### Your objective
Work through the entries below and show every line in which "computer" is found.

-- Data to use follows --

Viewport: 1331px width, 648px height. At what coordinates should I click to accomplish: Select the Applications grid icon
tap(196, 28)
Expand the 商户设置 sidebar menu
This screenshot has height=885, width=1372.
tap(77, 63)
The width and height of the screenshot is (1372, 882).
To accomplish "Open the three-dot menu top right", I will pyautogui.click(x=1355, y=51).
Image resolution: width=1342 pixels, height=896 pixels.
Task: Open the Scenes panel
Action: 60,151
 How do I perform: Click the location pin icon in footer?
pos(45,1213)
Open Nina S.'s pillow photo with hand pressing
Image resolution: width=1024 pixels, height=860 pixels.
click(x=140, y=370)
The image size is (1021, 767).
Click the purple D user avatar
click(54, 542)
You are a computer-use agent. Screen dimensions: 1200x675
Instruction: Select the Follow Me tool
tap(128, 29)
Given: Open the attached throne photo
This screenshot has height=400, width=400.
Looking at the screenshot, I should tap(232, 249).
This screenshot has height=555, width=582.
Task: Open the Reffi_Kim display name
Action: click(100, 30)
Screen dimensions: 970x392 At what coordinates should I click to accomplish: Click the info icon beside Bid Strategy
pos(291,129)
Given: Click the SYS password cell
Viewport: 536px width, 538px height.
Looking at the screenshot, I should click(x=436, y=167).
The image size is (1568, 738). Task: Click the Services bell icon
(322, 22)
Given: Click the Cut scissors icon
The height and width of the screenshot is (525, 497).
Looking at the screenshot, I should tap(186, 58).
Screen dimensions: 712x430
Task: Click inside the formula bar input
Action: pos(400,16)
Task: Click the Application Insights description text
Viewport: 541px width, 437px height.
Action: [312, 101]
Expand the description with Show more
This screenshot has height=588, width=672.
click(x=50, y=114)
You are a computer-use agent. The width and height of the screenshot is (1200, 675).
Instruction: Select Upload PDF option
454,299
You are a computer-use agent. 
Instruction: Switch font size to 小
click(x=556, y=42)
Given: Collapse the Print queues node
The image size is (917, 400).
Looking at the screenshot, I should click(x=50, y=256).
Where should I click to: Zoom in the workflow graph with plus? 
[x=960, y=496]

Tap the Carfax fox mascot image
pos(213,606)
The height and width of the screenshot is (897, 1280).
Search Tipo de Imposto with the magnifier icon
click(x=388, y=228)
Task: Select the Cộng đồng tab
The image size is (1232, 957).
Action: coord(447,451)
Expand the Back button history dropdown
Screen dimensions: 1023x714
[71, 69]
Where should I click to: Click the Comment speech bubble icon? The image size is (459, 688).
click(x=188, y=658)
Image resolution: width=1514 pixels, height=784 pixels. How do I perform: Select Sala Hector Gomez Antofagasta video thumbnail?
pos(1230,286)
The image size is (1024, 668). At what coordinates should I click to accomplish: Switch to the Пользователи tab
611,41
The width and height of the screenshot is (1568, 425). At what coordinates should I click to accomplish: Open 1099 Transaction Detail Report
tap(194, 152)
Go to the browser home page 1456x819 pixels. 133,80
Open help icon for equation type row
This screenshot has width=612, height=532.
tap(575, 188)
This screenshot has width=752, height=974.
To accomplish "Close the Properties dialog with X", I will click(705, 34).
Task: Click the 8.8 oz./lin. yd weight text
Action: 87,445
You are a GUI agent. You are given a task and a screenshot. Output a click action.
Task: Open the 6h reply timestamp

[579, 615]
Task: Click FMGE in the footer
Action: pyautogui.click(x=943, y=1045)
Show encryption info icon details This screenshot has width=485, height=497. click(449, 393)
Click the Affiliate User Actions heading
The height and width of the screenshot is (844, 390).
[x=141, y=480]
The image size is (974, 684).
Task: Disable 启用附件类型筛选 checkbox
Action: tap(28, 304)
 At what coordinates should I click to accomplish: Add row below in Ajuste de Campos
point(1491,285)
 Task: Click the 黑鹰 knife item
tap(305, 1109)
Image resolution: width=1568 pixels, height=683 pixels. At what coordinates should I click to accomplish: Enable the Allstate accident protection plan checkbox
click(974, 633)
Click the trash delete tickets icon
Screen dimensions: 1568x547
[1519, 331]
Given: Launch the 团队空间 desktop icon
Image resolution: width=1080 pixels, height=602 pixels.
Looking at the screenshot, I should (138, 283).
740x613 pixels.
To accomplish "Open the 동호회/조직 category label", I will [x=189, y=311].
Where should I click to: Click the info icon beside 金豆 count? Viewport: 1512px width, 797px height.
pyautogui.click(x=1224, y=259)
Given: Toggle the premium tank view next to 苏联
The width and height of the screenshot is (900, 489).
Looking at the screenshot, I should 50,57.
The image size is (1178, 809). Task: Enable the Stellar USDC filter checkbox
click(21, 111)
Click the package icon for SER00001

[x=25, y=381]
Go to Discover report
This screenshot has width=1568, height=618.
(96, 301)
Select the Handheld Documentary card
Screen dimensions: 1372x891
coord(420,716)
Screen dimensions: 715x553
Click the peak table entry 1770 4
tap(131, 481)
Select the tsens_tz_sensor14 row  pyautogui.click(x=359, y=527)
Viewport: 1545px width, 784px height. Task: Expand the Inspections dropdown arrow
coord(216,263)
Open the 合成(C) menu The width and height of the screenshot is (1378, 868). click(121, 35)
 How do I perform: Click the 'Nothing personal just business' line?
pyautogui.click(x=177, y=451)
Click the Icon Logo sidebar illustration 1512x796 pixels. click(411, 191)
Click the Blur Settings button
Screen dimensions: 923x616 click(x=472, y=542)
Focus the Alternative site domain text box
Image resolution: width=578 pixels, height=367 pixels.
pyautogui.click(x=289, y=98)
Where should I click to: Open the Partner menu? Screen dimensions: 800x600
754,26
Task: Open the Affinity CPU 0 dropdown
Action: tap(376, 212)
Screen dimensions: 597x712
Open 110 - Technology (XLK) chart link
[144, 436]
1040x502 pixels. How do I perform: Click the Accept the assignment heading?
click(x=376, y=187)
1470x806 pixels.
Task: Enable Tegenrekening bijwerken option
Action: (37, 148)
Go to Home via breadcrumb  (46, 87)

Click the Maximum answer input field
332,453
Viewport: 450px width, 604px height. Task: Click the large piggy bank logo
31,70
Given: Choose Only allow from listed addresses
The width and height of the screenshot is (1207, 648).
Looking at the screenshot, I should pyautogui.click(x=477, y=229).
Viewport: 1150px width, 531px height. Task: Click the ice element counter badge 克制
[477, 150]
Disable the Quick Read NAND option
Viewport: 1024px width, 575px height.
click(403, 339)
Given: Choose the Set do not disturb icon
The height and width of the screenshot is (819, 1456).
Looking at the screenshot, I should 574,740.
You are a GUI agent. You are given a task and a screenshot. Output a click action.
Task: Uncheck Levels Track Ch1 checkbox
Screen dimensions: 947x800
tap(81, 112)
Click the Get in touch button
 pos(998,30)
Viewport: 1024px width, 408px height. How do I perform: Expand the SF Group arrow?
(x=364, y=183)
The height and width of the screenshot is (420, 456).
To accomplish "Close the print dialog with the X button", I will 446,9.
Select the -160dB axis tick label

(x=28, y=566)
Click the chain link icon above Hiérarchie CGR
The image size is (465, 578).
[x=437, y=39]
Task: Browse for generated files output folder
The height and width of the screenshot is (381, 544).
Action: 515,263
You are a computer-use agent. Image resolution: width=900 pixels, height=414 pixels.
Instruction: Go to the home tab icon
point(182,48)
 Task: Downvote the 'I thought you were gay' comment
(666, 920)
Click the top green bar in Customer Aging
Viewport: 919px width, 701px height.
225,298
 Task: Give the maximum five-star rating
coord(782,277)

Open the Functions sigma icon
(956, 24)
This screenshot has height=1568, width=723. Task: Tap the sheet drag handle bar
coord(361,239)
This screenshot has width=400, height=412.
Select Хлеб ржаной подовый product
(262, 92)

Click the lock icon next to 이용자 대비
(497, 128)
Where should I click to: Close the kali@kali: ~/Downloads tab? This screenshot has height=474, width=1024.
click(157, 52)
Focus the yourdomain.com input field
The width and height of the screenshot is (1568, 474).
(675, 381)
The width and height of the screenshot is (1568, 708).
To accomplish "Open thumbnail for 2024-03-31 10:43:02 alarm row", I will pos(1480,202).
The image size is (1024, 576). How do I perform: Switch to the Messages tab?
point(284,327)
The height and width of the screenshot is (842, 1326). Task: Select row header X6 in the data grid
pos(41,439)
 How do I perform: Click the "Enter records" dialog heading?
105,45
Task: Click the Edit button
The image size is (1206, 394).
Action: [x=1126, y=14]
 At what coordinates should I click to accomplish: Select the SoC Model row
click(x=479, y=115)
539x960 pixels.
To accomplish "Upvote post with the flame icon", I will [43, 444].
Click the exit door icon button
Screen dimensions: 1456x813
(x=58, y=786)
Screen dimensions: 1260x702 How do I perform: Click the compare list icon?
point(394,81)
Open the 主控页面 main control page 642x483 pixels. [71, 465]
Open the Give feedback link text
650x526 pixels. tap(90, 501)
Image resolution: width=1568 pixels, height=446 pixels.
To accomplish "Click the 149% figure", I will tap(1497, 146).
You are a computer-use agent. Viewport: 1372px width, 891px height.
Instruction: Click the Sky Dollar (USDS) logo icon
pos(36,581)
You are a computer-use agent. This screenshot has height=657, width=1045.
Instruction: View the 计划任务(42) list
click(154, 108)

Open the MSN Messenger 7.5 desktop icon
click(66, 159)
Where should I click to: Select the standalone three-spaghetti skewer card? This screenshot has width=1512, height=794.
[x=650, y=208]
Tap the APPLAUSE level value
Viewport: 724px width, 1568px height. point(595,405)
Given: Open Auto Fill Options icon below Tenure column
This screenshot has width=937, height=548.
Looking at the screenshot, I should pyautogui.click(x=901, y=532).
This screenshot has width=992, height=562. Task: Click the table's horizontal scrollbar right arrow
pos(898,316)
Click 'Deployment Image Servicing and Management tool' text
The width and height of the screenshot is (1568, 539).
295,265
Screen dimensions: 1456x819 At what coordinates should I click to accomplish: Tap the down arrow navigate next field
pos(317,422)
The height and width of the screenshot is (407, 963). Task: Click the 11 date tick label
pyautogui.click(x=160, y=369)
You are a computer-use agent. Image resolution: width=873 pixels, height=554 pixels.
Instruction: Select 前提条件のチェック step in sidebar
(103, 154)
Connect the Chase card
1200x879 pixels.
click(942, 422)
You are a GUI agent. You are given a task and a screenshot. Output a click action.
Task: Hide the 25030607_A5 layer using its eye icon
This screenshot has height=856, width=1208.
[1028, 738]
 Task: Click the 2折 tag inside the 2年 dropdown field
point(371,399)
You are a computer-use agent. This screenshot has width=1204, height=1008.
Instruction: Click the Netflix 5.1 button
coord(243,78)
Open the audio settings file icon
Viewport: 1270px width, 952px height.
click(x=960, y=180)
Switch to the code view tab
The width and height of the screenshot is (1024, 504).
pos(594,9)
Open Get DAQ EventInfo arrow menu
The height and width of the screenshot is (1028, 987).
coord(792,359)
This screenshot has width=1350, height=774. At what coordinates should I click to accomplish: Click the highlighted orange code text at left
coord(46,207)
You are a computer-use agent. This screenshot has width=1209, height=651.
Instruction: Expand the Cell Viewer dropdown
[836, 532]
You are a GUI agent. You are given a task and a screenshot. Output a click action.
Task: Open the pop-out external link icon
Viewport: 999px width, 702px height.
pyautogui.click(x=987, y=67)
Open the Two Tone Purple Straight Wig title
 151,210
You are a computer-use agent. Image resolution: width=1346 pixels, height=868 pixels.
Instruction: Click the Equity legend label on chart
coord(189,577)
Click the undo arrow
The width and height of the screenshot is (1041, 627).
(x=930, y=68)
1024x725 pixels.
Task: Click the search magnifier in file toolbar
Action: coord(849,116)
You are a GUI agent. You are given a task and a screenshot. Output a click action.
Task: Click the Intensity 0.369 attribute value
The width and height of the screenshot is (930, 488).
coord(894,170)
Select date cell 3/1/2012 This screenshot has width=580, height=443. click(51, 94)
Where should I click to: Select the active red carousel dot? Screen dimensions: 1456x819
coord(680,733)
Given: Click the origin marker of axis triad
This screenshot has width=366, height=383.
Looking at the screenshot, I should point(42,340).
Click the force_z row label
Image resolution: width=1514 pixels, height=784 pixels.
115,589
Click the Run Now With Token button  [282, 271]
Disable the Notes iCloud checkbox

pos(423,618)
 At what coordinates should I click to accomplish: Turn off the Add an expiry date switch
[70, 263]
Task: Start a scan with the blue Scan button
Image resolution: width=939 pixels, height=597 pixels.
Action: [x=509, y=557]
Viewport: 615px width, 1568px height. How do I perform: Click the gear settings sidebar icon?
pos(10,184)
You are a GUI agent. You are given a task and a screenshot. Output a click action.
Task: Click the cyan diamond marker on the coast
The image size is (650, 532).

-- Data to use concluded --

### Finished exercise
You are a computer-use agent. Screen dimensions: 1200x675
You are a computer-use agent. The width and height of the screenshot is (1200, 675).
You are a computer-use agent. 
You are a computer-use agent. Image resolution: width=900 pixels, height=414 pixels.
You are a computer-use agent. Viewport: 1372px width, 891px height.
You are a computer-use agent. This screenshot has height=657, width=1045.
You are a computer-use agent. Image resolution: width=873 pixels, height=554 pixels.
You are a computer-use agent. This screenshot has width=1204, height=1008.
You are a computer-use agent. This screenshot has width=1209, height=651.
You are a computer-use agent. Image resolution: width=1346 pixels, height=868 pixels.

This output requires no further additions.